- AIM -
Rewrite the entries below as a Markdown table with the columns Row and Line, numbering each line in order and leaving out blank lines.

- EXTRACTED MATERIAL -
——————————
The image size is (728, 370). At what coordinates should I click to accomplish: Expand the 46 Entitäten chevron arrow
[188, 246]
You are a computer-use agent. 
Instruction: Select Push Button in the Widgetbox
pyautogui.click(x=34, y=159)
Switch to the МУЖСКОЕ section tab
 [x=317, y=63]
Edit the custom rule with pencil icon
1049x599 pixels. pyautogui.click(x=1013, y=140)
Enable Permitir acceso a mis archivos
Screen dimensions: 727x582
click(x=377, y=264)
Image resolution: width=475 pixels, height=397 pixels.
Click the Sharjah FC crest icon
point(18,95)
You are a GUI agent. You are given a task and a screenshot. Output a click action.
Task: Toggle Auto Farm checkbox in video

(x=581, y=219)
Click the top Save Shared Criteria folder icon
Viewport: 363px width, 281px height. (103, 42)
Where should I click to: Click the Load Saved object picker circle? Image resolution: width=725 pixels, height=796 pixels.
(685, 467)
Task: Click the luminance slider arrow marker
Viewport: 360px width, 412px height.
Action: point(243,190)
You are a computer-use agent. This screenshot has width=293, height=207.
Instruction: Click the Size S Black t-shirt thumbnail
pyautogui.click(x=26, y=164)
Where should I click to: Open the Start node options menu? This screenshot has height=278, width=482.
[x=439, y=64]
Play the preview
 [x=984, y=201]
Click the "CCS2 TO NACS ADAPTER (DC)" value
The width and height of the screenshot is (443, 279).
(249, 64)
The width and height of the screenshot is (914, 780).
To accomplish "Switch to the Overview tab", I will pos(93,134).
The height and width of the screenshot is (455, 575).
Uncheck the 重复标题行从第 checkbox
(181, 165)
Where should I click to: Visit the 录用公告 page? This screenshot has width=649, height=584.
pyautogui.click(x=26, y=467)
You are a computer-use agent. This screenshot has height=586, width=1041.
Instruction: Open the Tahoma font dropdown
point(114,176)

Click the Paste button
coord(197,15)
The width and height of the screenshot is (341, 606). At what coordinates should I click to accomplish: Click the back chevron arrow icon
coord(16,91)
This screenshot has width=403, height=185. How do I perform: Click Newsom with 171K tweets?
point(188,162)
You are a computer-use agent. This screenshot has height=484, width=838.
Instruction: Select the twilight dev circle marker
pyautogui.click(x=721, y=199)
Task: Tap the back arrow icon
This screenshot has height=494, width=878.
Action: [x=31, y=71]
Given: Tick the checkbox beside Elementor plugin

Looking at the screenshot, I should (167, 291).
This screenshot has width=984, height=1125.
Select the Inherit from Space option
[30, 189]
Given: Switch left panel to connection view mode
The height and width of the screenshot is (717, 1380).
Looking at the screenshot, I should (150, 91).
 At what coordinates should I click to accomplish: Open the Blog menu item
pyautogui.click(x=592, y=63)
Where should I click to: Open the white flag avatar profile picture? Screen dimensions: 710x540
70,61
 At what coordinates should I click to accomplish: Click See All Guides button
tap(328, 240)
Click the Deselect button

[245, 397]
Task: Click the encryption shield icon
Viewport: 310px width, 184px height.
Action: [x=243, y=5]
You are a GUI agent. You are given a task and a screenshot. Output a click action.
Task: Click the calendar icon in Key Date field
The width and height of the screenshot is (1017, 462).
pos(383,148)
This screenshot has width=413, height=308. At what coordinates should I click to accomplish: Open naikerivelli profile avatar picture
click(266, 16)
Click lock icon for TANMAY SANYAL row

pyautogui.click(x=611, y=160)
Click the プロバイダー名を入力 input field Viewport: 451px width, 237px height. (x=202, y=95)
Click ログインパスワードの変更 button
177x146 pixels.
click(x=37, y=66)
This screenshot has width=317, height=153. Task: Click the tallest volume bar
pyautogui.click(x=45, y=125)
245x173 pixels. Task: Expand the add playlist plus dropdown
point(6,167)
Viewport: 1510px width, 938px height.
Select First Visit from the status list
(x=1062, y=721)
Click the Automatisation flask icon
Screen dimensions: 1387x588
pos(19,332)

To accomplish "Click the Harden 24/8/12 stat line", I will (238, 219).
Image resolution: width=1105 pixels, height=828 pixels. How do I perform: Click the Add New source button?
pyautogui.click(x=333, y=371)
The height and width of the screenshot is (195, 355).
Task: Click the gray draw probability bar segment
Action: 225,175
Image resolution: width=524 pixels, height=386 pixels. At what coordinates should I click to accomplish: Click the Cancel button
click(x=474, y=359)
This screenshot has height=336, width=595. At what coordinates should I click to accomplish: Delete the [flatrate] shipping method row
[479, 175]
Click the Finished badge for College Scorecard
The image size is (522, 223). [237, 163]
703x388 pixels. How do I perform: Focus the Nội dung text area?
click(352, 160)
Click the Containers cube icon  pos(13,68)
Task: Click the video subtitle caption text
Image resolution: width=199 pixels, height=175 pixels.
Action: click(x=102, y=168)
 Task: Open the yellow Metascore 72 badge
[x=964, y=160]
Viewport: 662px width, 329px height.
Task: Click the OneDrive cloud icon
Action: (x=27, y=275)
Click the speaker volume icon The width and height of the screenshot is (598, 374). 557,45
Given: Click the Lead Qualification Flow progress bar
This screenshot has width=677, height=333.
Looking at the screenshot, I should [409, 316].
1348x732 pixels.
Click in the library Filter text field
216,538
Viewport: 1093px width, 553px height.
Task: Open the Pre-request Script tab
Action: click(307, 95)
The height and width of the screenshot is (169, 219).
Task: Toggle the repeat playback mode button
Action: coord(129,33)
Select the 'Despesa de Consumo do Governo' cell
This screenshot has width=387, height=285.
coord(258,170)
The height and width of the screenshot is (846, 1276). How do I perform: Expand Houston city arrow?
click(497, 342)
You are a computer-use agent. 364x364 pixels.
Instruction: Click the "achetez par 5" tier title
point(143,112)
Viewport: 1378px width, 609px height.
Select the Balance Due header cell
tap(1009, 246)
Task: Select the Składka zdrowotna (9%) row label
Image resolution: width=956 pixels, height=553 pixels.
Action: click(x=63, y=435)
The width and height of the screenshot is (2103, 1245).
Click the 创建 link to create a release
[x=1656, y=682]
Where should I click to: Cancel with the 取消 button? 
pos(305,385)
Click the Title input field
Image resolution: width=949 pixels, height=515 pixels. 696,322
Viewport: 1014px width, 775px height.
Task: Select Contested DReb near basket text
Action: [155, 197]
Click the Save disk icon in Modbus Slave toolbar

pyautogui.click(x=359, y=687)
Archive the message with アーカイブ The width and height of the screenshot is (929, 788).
——————————
- COMPLETE RESPONSE -
| Row | Line |
|---|---|
| 1 | The image size is (728, 370). At what coordinates should I click to accomplish: Expand the 46 Entitäten chevron arrow |
| 2 | [188, 246] |
| 3 | You are a computer-use agent.  |
| 4 | Instruction: Select Push Button in the Widgetbox |
| 5 | pyautogui.click(x=34, y=159) |
| 6 | Switch to the МУЖСКОЕ section tab |
| 7 |  [x=317, y=63] |
| 8 | Edit the custom rule with pencil icon |
| 9 | 1049x599 pixels. pyautogui.click(x=1013, y=140) |
| 10 | Enable Permitir acceso a mis archivos |
| 11 | Screen dimensions: 727x582 |
| 12 | click(x=377, y=264) |
| 13 | Image resolution: width=475 pixels, height=397 pixels. |
| 14 | Click the Sharjah FC crest icon |
| 15 | point(18,95) |
| 16 | You are a GUI agent. You are given a task and a screenshot. Output a click action. |
| 17 | Task: Toggle Auto Farm checkbox in video |
| 18 | (x=581, y=219) |
| 19 | Click the top Save Shared Criteria folder icon |
| 20 | Viewport: 363px width, 281px height. (103, 42) |
| 21 | Where should I click to: Click the Load Saved object picker circle? Image resolution: width=725 pixels, height=796 pixels. |
| 22 | (685, 467) |
| 23 | Task: Click the luminance slider arrow marker |
| 24 | Viewport: 360px width, 412px height. |
| 25 | Action: point(243,190) |
| 26 | You are a computer-use agent. This screenshot has width=293, height=207. |
| 27 | Instruction: Click the Size S Black t-shirt thumbnail |
| 28 | pyautogui.click(x=26, y=164) |
| 29 | Where should I click to: Open the Start node options menu? This screenshot has height=278, width=482. |
| 30 | [x=439, y=64] |
| 31 | Play the preview |
| 32 |  [x=984, y=201] |
| 33 | Click the "CCS2 TO NACS ADAPTER (DC)" value |
| 34 | The width and height of the screenshot is (443, 279). |
| 35 | (249, 64) |
| 36 | The width and height of the screenshot is (914, 780). |
| 37 | To accomplish "Switch to the Overview tab", I will pos(93,134). |
| 38 | The height and width of the screenshot is (455, 575). |
| 39 | Uncheck the 重复标题行从第 checkbox |
| 40 | (181, 165) |
| 41 | Where should I click to: Visit the 录用公告 page? This screenshot has width=649, height=584. |
| 42 | pyautogui.click(x=26, y=467) |
| 43 | You are a computer-use agent. This screenshot has height=586, width=1041. |
| 44 | Instruction: Open the Tahoma font dropdown |
| 45 | point(114,176) |
| 46 | Click the Paste button |
| 47 | coord(197,15) |
| 48 | The width and height of the screenshot is (341, 606). At what coordinates should I click to accomplish: Click the back chevron arrow icon |
| 49 | coord(16,91) |
| 50 | This screenshot has width=403, height=185. How do I perform: Click Newsom with 171K tweets? |
| 51 | point(188,162) |
| 52 | You are a computer-use agent. This screenshot has height=484, width=838. |
| 53 | Instruction: Select the twilight dev circle marker |
| 54 | pyautogui.click(x=721, y=199) |
| 55 | Task: Tap the back arrow icon |
| 56 | This screenshot has height=494, width=878. |
| 57 | Action: [x=31, y=71] |
| 58 | Given: Tick the checkbox beside Elementor plugin |
| 59 | Looking at the screenshot, I should (167, 291). |
| 60 | This screenshot has width=984, height=1125. |
| 61 | Select the Inherit from Space option |
| 62 | [30, 189] |
| 63 | Given: Switch left panel to connection view mode |
| 64 | The height and width of the screenshot is (717, 1380). |
| 65 | Looking at the screenshot, I should (150, 91). |
| 66 |  At what coordinates should I click to accomplish: Open the Blog menu item |
| 67 | pyautogui.click(x=592, y=63) |
| 68 | Where should I click to: Open the white flag avatar profile picture? Screen dimensions: 710x540 |
| 69 | 70,61 |
| 70 |  At what coordinates should I click to accomplish: Click See All Guides button |
| 71 | tap(328, 240) |
| 72 | Click the Deselect button |
| 73 | [245, 397] |
| 74 | Task: Click the encryption shield icon |
| 75 | Viewport: 310px width, 184px height. |
| 76 | Action: [x=243, y=5] |
| 77 | You are a GUI agent. You are given a task and a screenshot. Output a click action. |
| 78 | Task: Click the calendar icon in Key Date field |
| 79 | The width and height of the screenshot is (1017, 462). |
| 80 | pos(383,148) |
| 81 | This screenshot has width=413, height=308. At what coordinates should I click to accomplish: Open naikerivelli profile avatar picture |
| 82 | click(266, 16) |
| 83 | Click lock icon for TANMAY SANYAL row |
| 84 | pyautogui.click(x=611, y=160) |
| 85 | Click the プロバイダー名を入力 input field Viewport: 451px width, 237px height. (x=202, y=95) |
| 86 | Click ログインパスワードの変更 button |
| 87 | 177x146 pixels. |
| 88 | click(x=37, y=66) |
| 89 | This screenshot has width=317, height=153. Task: Click the tallest volume bar |
| 90 | pyautogui.click(x=45, y=125) |
| 91 | 245x173 pixels. Task: Expand the add playlist plus dropdown |
| 92 | point(6,167) |
| 93 | Viewport: 1510px width, 938px height. |
| 94 | Select First Visit from the status list |
| 95 | (x=1062, y=721) |
| 96 | Click the Automatisation flask icon |
| 97 | Screen dimensions: 1387x588 |
| 98 | pos(19,332) |
| 99 | To accomplish "Click the Harden 24/8/12 stat line", I will (238, 219). |
| 100 | Image resolution: width=1105 pixels, height=828 pixels. How do I perform: Click the Add New source button? |
| 101 | pyautogui.click(x=333, y=371) |
| 102 | The height and width of the screenshot is (195, 355). |
| 103 | Task: Click the gray draw probability bar segment |
| 104 | Action: 225,175 |
| 105 | Image resolution: width=524 pixels, height=386 pixels. At what coordinates should I click to accomplish: Click the Cancel button |
| 106 | click(x=474, y=359) |
| 107 | This screenshot has height=336, width=595. At what coordinates should I click to accomplish: Delete the [flatrate] shipping method row |
| 108 | [479, 175] |
| 109 | Click the Finished badge for College Scorecard |
| 110 | The image size is (522, 223). [237, 163] |
| 111 | 703x388 pixels. How do I perform: Focus the Nội dung text area? |
| 112 | click(352, 160) |
| 113 | Click the Containers cube icon  pos(13,68) |
| 114 | Task: Click the video subtitle caption text |
| 115 | Image resolution: width=199 pixels, height=175 pixels. |
| 116 | Action: click(x=102, y=168) |
| 117 |  Task: Open the yellow Metascore 72 badge |
| 118 | [x=964, y=160] |
| 119 | Viewport: 662px width, 329px height. |
| 120 | Task: Click the OneDrive cloud icon |
| 121 | Action: (x=27, y=275) |
| 122 | Click the speaker volume icon The width and height of the screenshot is (598, 374). 557,45 |
| 123 | Given: Click the Lead Qualification Flow progress bar |
| 124 | This screenshot has width=677, height=333. |
| 125 | Looking at the screenshot, I should [409, 316]. |
| 126 | 1348x732 pixels. |
| 127 | Click in the library Filter text field |
| 128 | 216,538 |
| 129 | Viewport: 1093px width, 553px height. |
| 130 | Task: Open the Pre-request Script tab |
| 131 | Action: click(307, 95) |
| 132 | The height and width of the screenshot is (169, 219). |
| 133 | Task: Toggle the repeat playback mode button |
| 134 | Action: coord(129,33) |
| 135 | Select the 'Despesa de Consumo do Governo' cell |
| 136 | This screenshot has width=387, height=285. |
| 137 | coord(258,170) |
| 138 | The height and width of the screenshot is (846, 1276). How do I perform: Expand Houston city arrow? |
| 139 | click(497, 342) |
| 140 | You are a computer-use agent. 364x364 pixels. |
| 141 | Instruction: Click the "achetez par 5" tier title |
| 142 | point(143,112) |
| 143 | Viewport: 1378px width, 609px height. |
| 144 | Select the Balance Due header cell |
| 145 | tap(1009, 246) |
| 146 | Task: Select the Składka zdrowotna (9%) row label |
| 147 | Image resolution: width=956 pixels, height=553 pixels. |
| 148 | Action: click(x=63, y=435) |
| 149 | The width and height of the screenshot is (2103, 1245). |
| 150 | Click the 创建 link to create a release |
| 151 | [x=1656, y=682] |
| 152 | Where should I click to: Cancel with the 取消 button?  |
| 153 | pos(305,385) |
| 154 | Click the Title input field |
| 155 | Image resolution: width=949 pixels, height=515 pixels. 696,322 |
| 156 | Viewport: 1014px width, 775px height. |
| 157 | Task: Select Contested DReb near basket text |
| 158 | Action: [155, 197] |
| 159 | Click the Save disk icon in Modbus Slave toolbar |
| 160 | pyautogui.click(x=359, y=687) |
| 161 | Archive the message with アーカイブ The width and height of the screenshot is (929, 788). |